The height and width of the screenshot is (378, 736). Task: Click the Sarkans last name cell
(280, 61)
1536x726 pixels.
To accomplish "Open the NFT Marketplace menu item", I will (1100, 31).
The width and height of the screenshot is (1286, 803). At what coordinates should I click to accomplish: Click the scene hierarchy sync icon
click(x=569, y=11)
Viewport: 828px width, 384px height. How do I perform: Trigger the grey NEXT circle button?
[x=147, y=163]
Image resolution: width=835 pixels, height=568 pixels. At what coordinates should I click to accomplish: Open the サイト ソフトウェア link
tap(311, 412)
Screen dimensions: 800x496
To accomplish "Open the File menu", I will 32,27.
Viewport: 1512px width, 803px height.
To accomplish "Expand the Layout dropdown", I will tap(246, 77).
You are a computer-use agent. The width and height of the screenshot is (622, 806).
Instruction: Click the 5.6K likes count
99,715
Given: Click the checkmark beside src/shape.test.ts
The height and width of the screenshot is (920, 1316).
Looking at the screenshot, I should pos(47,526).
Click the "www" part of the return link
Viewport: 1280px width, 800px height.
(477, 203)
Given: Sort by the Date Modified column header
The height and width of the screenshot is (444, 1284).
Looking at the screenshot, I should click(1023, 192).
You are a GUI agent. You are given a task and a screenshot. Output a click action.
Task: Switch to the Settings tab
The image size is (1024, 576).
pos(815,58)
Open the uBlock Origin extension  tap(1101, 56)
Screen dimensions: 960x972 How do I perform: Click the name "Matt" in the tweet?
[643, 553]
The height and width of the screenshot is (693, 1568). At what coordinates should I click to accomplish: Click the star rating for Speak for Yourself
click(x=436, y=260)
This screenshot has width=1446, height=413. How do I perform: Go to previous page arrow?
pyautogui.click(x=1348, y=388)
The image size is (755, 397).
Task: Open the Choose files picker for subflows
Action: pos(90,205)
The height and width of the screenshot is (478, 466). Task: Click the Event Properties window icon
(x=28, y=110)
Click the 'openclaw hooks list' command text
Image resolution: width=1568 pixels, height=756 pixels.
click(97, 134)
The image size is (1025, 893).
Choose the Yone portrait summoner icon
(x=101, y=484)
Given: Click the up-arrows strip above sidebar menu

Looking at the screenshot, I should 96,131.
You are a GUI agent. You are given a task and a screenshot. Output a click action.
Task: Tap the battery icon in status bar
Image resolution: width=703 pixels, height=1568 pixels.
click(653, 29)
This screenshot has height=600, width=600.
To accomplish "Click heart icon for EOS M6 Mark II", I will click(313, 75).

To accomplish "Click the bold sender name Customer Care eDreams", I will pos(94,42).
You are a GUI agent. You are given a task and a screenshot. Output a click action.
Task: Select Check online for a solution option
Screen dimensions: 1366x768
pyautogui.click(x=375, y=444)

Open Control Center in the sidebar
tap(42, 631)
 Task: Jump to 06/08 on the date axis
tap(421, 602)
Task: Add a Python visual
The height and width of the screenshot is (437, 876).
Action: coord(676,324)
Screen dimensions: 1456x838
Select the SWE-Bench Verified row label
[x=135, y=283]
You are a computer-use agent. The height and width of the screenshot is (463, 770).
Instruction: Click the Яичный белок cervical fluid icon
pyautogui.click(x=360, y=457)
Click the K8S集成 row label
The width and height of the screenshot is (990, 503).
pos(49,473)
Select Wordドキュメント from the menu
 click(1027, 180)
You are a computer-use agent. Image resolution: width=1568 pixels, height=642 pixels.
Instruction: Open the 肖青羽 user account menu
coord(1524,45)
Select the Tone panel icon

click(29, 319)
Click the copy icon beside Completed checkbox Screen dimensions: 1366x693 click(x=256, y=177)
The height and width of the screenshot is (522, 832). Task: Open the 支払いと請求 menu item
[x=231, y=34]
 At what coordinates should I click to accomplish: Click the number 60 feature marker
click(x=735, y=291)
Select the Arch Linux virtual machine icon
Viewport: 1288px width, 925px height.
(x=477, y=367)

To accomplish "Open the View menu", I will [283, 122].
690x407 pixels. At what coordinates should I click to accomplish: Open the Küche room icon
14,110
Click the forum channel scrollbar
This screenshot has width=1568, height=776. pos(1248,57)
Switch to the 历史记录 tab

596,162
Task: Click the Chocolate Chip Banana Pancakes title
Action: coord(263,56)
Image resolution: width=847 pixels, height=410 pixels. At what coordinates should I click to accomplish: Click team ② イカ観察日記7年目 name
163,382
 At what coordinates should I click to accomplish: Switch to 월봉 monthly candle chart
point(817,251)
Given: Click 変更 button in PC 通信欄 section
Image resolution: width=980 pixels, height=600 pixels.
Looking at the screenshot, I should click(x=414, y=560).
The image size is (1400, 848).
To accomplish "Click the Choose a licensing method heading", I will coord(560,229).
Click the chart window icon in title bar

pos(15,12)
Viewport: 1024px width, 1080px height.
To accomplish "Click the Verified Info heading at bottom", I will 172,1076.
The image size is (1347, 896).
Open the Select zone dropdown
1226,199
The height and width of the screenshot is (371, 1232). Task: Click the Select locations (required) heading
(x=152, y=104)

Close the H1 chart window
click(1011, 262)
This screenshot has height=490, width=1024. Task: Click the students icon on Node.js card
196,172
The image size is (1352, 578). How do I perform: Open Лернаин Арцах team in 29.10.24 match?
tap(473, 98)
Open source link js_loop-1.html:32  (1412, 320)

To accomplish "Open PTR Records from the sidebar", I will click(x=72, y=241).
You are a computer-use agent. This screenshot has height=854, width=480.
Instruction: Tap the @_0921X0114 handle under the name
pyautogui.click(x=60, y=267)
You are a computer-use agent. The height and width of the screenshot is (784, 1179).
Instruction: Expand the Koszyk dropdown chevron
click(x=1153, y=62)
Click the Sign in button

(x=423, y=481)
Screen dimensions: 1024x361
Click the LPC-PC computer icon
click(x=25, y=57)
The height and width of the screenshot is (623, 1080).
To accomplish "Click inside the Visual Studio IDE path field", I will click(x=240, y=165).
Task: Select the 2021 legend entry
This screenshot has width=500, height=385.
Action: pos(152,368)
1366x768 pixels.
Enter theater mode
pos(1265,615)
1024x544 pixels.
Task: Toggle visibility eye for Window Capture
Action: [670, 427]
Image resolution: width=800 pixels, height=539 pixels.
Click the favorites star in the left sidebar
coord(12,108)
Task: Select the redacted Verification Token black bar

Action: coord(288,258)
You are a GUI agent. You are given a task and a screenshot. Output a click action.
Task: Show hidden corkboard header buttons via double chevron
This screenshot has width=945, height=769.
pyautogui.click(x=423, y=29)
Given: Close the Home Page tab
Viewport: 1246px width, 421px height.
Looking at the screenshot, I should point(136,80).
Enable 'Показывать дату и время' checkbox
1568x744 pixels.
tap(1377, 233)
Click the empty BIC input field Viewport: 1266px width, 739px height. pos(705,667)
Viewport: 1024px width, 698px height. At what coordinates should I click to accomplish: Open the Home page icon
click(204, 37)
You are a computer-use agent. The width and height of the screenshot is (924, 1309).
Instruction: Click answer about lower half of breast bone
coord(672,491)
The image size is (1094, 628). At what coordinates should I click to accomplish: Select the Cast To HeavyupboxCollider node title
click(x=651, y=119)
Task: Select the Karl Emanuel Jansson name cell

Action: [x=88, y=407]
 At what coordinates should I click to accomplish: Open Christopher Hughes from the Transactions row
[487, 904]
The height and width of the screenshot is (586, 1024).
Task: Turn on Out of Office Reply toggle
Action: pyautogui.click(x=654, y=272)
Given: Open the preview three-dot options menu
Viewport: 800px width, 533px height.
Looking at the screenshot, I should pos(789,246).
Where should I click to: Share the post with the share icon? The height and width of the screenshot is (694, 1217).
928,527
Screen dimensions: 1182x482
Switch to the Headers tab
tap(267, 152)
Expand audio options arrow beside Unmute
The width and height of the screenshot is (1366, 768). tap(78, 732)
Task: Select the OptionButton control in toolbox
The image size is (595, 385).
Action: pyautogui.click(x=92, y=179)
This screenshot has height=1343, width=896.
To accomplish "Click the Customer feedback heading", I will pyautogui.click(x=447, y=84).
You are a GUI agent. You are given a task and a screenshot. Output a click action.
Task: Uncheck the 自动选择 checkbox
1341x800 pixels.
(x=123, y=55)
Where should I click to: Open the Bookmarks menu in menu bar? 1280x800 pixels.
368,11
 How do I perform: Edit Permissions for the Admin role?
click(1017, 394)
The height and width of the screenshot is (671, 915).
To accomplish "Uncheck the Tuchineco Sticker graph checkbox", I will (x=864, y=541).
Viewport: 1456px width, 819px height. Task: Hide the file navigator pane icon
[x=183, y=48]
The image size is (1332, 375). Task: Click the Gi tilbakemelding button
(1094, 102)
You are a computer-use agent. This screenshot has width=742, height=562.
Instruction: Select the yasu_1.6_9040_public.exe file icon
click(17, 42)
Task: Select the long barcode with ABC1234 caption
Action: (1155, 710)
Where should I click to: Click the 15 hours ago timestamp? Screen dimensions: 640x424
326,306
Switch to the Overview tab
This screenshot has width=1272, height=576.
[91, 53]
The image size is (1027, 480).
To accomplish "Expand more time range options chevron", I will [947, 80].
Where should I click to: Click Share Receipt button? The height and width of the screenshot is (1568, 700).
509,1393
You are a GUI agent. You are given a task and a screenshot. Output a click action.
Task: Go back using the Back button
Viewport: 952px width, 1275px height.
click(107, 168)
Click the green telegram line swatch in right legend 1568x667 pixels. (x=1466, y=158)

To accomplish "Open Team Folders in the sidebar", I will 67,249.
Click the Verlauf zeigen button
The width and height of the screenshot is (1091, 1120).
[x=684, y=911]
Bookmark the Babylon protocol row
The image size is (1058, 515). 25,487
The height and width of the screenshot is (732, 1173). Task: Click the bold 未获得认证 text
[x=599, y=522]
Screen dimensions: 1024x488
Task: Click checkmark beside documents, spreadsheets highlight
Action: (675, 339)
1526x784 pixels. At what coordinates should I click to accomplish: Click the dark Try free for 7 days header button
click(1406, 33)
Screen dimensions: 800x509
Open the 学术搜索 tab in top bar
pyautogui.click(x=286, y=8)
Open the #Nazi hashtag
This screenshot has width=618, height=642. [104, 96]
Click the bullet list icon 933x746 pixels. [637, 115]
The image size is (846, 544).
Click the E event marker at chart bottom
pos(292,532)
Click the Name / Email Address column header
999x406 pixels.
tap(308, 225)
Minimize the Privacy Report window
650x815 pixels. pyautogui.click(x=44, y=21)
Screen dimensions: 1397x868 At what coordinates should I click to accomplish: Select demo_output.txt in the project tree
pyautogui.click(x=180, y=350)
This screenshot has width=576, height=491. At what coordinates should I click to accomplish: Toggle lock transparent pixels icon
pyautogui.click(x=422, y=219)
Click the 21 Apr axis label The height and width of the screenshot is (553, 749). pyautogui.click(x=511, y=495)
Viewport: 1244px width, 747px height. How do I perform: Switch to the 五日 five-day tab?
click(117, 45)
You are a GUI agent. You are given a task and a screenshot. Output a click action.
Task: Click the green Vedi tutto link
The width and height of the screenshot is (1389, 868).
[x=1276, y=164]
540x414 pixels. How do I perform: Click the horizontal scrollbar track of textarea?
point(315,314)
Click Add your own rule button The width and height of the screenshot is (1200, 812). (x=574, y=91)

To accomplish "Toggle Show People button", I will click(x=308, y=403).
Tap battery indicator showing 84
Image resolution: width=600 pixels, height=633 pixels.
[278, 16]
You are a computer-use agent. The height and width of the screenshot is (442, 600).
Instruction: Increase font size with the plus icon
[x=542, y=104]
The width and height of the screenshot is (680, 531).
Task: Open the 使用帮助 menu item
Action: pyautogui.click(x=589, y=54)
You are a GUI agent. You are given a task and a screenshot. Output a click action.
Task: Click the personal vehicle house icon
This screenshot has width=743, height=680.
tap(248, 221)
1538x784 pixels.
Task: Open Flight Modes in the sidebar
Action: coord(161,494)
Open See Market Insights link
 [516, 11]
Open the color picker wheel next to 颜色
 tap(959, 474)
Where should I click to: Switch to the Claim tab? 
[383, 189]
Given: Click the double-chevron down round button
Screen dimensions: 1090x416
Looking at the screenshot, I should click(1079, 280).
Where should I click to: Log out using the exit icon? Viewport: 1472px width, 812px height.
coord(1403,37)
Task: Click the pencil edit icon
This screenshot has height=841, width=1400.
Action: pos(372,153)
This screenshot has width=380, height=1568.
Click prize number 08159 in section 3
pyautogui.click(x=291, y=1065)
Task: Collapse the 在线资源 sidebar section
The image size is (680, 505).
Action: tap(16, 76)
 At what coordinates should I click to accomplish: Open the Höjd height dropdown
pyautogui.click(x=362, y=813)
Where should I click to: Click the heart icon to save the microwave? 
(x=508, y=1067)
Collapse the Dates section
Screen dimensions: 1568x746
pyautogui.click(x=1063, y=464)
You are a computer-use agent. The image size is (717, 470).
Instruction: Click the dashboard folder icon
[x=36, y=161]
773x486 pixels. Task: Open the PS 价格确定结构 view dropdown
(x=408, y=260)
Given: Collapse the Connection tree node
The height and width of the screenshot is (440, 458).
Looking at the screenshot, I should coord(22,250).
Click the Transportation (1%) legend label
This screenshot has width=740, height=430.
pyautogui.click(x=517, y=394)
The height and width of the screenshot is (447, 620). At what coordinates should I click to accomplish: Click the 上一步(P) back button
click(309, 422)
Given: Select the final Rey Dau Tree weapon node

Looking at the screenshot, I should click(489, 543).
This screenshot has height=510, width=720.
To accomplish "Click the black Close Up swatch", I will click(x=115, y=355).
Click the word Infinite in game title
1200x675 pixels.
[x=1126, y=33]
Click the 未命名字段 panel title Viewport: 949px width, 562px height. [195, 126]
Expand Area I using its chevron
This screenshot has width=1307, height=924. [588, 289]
========================================
TASK GOAL>
The answer must hold exactly the lines of the entries above, from the first line through the line that contains "Open the uBlock", and no others.

EXPECTED ANSWER>
The height and width of the screenshot is (378, 736). Task: Click the Sarkans last name cell
(280, 61)
1536x726 pixels.
To accomplish "Open the NFT Marketplace menu item", I will (1100, 31).
The width and height of the screenshot is (1286, 803). At what coordinates should I click to accomplish: Click the scene hierarchy sync icon
click(x=569, y=11)
Viewport: 828px width, 384px height. How do I perform: Trigger the grey NEXT circle button?
[x=147, y=163]
Image resolution: width=835 pixels, height=568 pixels. At what coordinates should I click to accomplish: Open the サイト ソフトウェア link
tap(311, 412)
Screen dimensions: 800x496
To accomplish "Open the File menu", I will 32,27.
Viewport: 1512px width, 803px height.
To accomplish "Expand the Layout dropdown", I will tap(246, 77).
You are a computer-use agent. The width and height of the screenshot is (622, 806).
Instruction: Click the 5.6K likes count
99,715
Given: Click the checkmark beside src/shape.test.ts
The height and width of the screenshot is (920, 1316).
Looking at the screenshot, I should pos(47,526).
Click the "www" part of the return link
Viewport: 1280px width, 800px height.
(477, 203)
Given: Sort by the Date Modified column header
The height and width of the screenshot is (444, 1284).
Looking at the screenshot, I should click(1023, 192).
You are a GUI agent. You are given a task and a screenshot. Output a click action.
Task: Switch to the Settings tab
The image size is (1024, 576).
pos(815,58)
Open the uBlock Origin extension  tap(1101, 56)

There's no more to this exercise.